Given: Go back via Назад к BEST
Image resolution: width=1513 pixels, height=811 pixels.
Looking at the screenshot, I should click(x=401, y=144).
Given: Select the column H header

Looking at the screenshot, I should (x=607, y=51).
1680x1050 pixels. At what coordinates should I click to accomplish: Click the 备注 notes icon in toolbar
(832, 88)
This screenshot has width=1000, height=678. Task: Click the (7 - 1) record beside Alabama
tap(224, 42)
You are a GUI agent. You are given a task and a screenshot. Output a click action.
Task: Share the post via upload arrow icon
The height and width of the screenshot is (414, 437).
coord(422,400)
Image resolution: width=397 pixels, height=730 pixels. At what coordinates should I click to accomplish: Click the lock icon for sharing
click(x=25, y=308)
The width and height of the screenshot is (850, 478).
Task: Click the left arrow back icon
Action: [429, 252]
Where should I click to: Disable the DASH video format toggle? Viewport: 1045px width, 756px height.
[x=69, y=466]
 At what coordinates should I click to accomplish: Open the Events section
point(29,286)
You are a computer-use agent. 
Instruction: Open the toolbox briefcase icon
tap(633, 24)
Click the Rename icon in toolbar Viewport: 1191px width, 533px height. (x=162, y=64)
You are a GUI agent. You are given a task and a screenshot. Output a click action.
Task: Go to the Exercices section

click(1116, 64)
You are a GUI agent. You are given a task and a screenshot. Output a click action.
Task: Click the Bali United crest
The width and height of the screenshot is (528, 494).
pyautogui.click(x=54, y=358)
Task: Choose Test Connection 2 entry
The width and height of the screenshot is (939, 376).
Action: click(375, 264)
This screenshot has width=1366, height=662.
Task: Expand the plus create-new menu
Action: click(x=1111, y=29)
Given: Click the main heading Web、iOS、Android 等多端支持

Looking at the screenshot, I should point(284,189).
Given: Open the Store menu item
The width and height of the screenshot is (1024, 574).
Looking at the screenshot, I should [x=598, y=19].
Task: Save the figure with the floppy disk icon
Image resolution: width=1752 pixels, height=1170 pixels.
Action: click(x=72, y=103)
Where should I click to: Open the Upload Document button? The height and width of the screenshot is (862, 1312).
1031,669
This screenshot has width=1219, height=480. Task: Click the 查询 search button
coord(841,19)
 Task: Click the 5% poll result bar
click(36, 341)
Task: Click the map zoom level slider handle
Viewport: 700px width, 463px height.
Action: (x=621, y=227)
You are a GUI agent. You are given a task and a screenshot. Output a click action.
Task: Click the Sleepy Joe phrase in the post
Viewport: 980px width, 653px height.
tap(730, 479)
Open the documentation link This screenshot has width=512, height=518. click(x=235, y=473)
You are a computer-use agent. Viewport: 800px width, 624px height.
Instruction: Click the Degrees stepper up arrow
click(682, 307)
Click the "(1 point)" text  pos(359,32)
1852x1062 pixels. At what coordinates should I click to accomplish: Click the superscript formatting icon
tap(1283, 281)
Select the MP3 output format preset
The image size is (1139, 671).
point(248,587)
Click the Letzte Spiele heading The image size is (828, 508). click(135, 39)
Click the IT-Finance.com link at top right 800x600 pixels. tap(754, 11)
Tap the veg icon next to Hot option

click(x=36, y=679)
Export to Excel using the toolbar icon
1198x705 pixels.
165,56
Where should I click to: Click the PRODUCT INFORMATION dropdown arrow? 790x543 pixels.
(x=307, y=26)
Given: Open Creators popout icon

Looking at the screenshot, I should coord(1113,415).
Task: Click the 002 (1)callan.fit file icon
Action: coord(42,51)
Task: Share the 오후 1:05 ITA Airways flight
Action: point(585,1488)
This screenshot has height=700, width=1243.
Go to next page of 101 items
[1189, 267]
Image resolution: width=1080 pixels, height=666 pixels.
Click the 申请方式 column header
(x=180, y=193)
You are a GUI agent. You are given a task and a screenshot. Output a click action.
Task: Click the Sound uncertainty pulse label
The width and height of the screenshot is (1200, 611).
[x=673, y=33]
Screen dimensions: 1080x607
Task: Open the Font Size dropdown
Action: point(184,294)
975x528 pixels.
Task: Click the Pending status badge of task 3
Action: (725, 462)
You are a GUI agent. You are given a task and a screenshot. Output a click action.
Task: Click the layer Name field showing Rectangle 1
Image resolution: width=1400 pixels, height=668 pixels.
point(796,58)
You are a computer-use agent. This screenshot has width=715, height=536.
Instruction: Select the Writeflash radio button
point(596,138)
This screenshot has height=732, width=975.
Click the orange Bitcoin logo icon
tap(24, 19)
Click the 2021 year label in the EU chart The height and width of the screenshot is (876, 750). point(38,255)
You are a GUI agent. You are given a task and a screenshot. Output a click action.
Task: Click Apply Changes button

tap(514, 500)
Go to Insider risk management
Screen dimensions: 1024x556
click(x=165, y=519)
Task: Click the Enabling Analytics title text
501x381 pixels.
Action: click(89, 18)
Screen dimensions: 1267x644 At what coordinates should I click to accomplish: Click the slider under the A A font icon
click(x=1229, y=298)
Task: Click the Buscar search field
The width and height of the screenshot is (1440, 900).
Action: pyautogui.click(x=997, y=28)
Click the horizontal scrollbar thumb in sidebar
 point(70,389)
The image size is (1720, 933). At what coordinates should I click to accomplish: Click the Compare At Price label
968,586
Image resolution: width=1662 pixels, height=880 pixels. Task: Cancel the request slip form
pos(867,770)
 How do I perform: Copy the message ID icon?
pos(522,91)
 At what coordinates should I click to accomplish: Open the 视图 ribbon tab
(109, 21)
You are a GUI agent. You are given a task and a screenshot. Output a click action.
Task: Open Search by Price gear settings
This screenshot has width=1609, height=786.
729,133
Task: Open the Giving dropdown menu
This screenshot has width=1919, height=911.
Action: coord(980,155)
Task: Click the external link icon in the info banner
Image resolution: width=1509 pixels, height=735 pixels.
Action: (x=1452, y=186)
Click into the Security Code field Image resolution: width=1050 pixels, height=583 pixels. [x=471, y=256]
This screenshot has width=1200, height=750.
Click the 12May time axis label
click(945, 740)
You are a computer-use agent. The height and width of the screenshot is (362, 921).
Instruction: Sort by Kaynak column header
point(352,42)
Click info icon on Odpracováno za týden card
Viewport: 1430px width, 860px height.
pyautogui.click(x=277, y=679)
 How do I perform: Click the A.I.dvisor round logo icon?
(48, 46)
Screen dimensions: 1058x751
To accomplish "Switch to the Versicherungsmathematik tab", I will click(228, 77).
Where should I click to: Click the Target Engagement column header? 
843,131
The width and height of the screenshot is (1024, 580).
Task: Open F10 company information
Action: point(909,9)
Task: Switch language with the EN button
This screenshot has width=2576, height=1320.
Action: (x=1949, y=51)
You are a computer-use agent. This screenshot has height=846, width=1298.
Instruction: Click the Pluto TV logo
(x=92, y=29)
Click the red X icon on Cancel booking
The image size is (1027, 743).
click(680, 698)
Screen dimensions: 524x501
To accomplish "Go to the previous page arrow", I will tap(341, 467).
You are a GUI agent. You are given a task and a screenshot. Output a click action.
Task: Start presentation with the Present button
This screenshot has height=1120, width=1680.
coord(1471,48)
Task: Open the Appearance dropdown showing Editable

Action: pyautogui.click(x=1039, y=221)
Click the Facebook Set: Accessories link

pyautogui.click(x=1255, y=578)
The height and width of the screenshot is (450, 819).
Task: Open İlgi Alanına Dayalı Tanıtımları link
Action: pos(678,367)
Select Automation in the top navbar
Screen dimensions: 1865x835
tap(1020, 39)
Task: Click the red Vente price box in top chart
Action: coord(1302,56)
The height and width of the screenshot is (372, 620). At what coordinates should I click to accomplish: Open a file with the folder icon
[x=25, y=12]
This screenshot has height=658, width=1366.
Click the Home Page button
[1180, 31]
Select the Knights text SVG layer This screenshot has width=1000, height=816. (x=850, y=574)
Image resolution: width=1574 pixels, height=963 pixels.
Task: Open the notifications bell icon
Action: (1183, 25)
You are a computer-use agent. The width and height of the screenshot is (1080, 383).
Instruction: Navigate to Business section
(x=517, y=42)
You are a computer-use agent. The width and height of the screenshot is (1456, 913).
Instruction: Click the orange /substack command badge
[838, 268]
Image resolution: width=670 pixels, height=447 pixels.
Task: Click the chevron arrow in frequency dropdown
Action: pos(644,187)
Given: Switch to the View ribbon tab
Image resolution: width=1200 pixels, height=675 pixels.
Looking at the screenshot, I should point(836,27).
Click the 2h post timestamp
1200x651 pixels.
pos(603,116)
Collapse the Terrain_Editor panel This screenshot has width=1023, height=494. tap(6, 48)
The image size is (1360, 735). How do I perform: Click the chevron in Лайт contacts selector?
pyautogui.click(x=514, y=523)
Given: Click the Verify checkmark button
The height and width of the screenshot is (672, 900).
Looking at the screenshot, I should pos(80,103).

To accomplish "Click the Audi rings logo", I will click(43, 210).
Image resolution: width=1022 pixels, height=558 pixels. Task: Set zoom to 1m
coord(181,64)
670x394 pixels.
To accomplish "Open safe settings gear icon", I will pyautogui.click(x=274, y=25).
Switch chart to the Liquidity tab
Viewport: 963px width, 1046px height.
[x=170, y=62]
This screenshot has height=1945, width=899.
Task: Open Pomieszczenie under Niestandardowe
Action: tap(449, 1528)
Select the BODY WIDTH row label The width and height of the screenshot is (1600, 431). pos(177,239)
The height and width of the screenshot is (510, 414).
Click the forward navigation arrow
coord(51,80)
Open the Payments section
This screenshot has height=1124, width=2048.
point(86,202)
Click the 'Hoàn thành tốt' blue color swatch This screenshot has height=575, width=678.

..........

The answer is the run of lines above from the line containing "Task: Click the Buscar search field" through the line containing "Task: Open Search by Price gear settings", copied exactly and alone.

Task: Click the Buscar search field
The width and height of the screenshot is (1440, 900).
Action: pyautogui.click(x=997, y=28)
Click the horizontal scrollbar thumb in sidebar
 point(70,389)
The image size is (1720, 933). At what coordinates should I click to accomplish: Click the Compare At Price label
968,586
Image resolution: width=1662 pixels, height=880 pixels. Task: Cancel the request slip form
pos(867,770)
 How do I perform: Copy the message ID icon?
pos(522,91)
 At what coordinates should I click to accomplish: Open the 视图 ribbon tab
(109, 21)
You are a GUI agent. You are given a task and a screenshot. Output a click action.
Task: Open Search by Price gear settings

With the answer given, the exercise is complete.